10. It isn’t very hard to put a date, between ’73 and ’75, on the caesura of the decade. Petroleum crisis, beginning of unemployment, end of the ORTF*, return of consensus (not yet “weak”) and, in cinema, of the “Qualité Française”, of its professionals and their palinodic césars*: objectively it wasn’t cheerful, objectively there was “rage”.
Cinema too had to run into a limit, like a boat scraping the bottom of the river and, in our proper jargon, we felt it. Afterwards, under surveillance of the media, cinema has remade itself into a body of legend and has turned to the supplement of soul*. It’s the history of the eighties.
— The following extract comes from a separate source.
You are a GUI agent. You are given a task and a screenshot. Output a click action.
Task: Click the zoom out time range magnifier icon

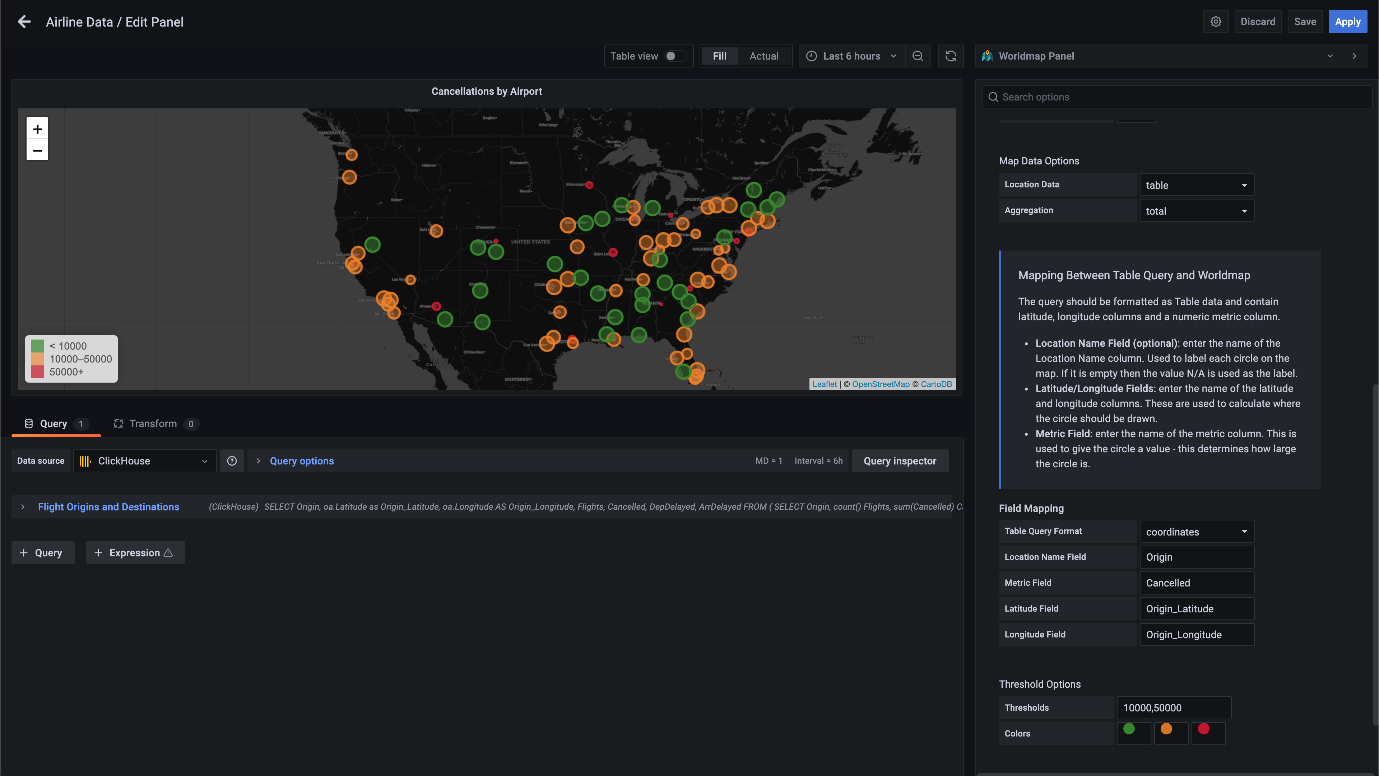tap(918, 56)
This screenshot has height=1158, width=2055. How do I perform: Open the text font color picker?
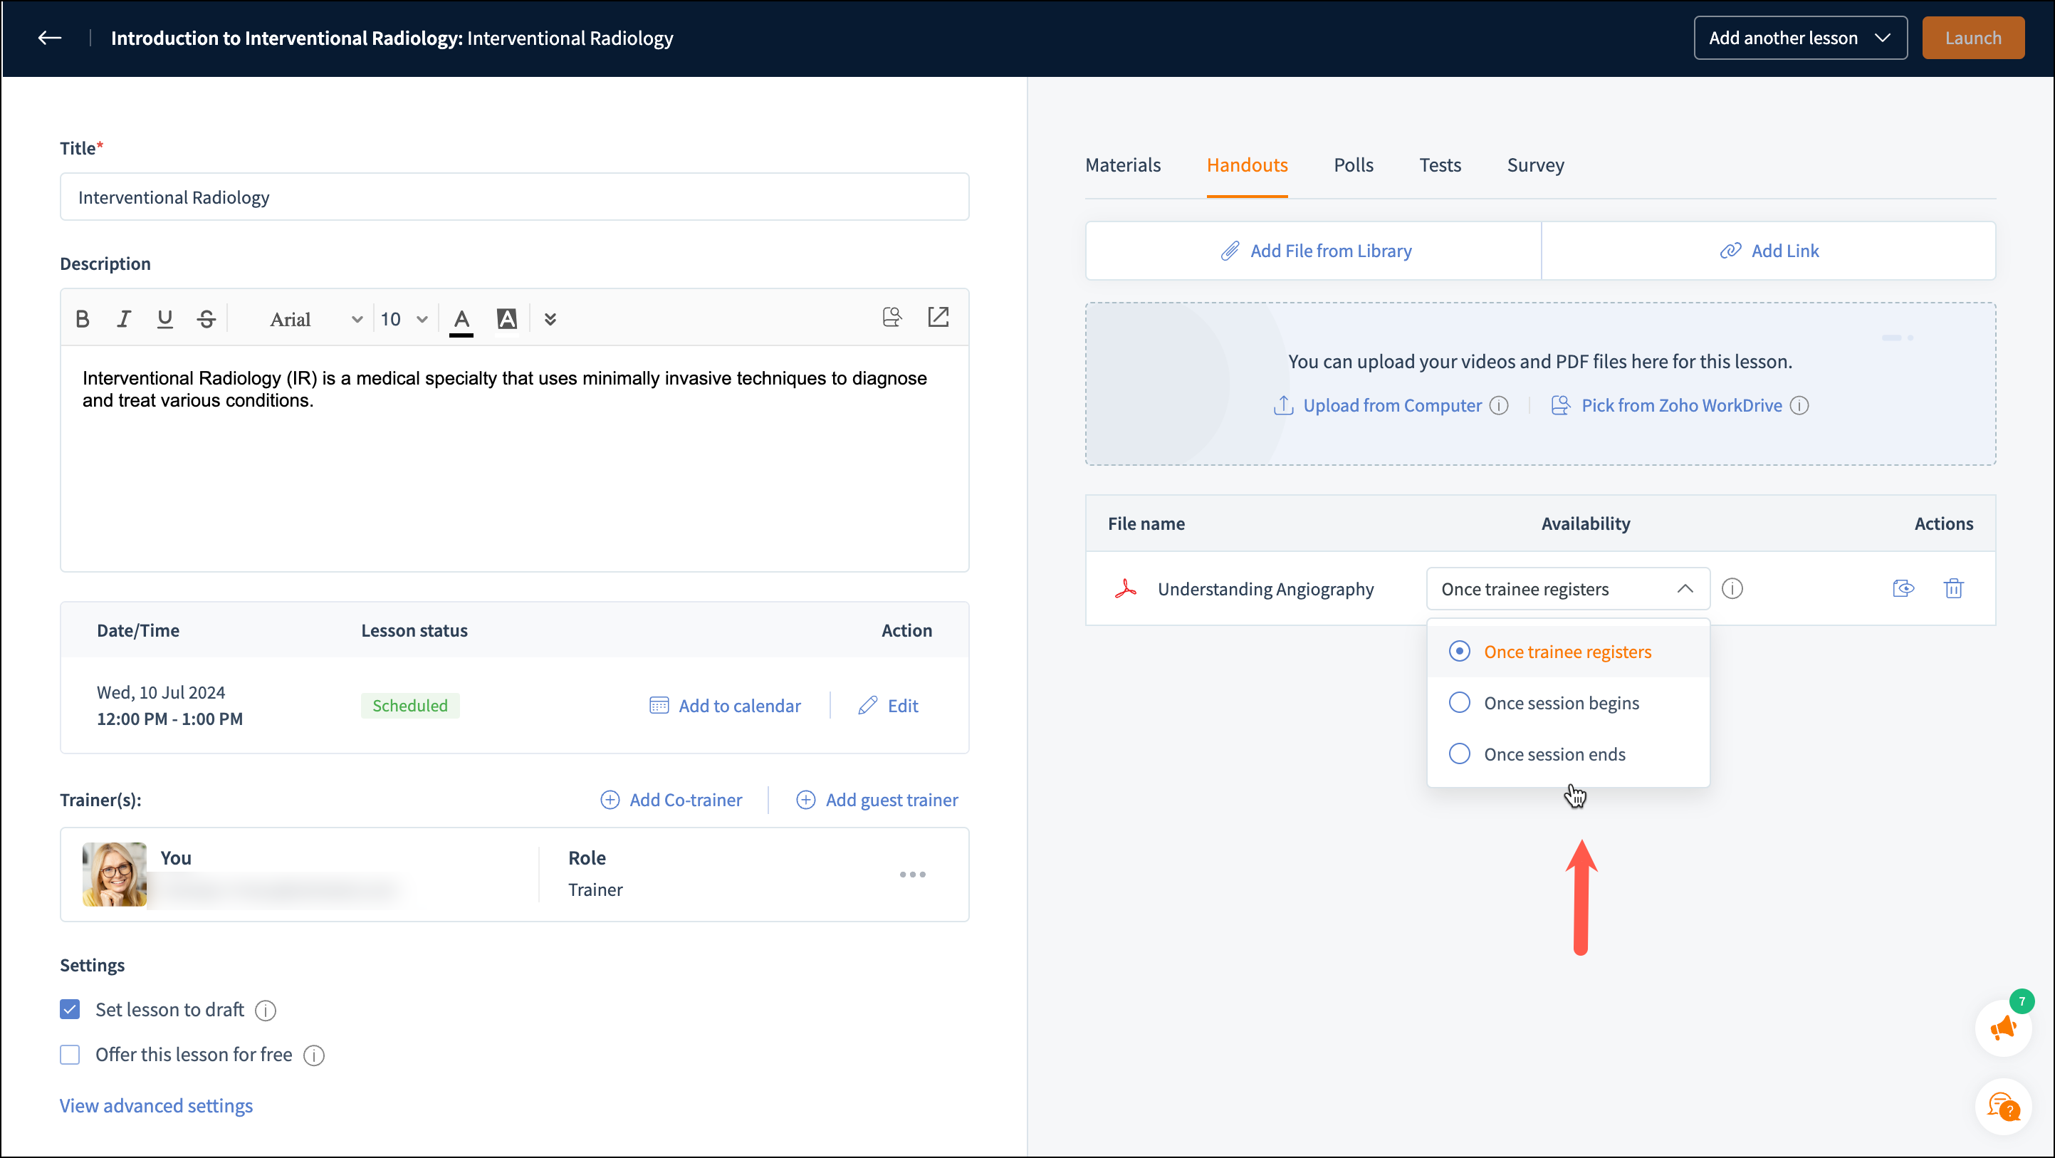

In 1970, we were those (we called it materialism then) who claimed that this soul had a body and that we knew it. In this sense, the non-legendary Cahiers resemble their time, which still couldn’t care less about the legend.
Translated by Stoffel Debuysere (Please contact me if you can improve the translation).
In the context of the research project “Figures of Dissent (Cinema of Politics, Politics of Cinema)”
KASK / School of Arts
* Liu Shaoqi: Soviet-educated Communist organizer and theorist, author of How to be a Good Communist (1898-1969).
* The Dziga Vertov group was formed in 1968 by politically active filmmakers including Jean-Luc Godard and Jean-Pierre Gorin. The group, named after 1920s-’30s Soviet filmmaker Dziga Vertov, was dissolved soon after the completion of 1972’s Letter to Jane.
* Dazhai: the name of a mountainous North China village of several hundred farmers in Xiyang, Shanxi, in the People’s Republic of China. Dazhai had been an ordinary village until the 1960s, when Mao Zedong published his Supreme Directive, “Learn from Dazhai in agriculture” and set up Dazhai as a national agricultural model for all the farmers across the country.
* Bernard-Henri Lévy: French public intellectual, philosopher and journalist. Often referred to, in France, simply as BHL, he was one of the leaders of the “Nouveaux Philosophes” (New Philosophers) movement in 1976, hated by Cahiers du Cinéma.
* ORTF: The Office de Radiodiffusion-Télévision Française was the national agency charged, between 1964 and 1974, with providing public radio and television in France.
* césars: the national film award of France, first given out in 1976.
* The expression “supplément d’âme” is taken from Henri Bergson’s ‘Les Deux Sources de la morale et de la religion’ (1932). Bergson’s thesis was that mankind, enlarged in its scope of action by technology, needs to achieve a corresponding spiritual growth: “In this body, disproportionately enlarged, the soul remains as it was, too small to fill it, too weak to direct it. Hence the gap between them. Hence the daunting social, political, and international problems… Let us add that the swollen body needs a supplement of soul, and the mechanical demands a mystique.” The expression is fairly well known in French intellectual discourse – the theme having been taken up by Derrida (who appropriated the notion of ‘supplement’) and others.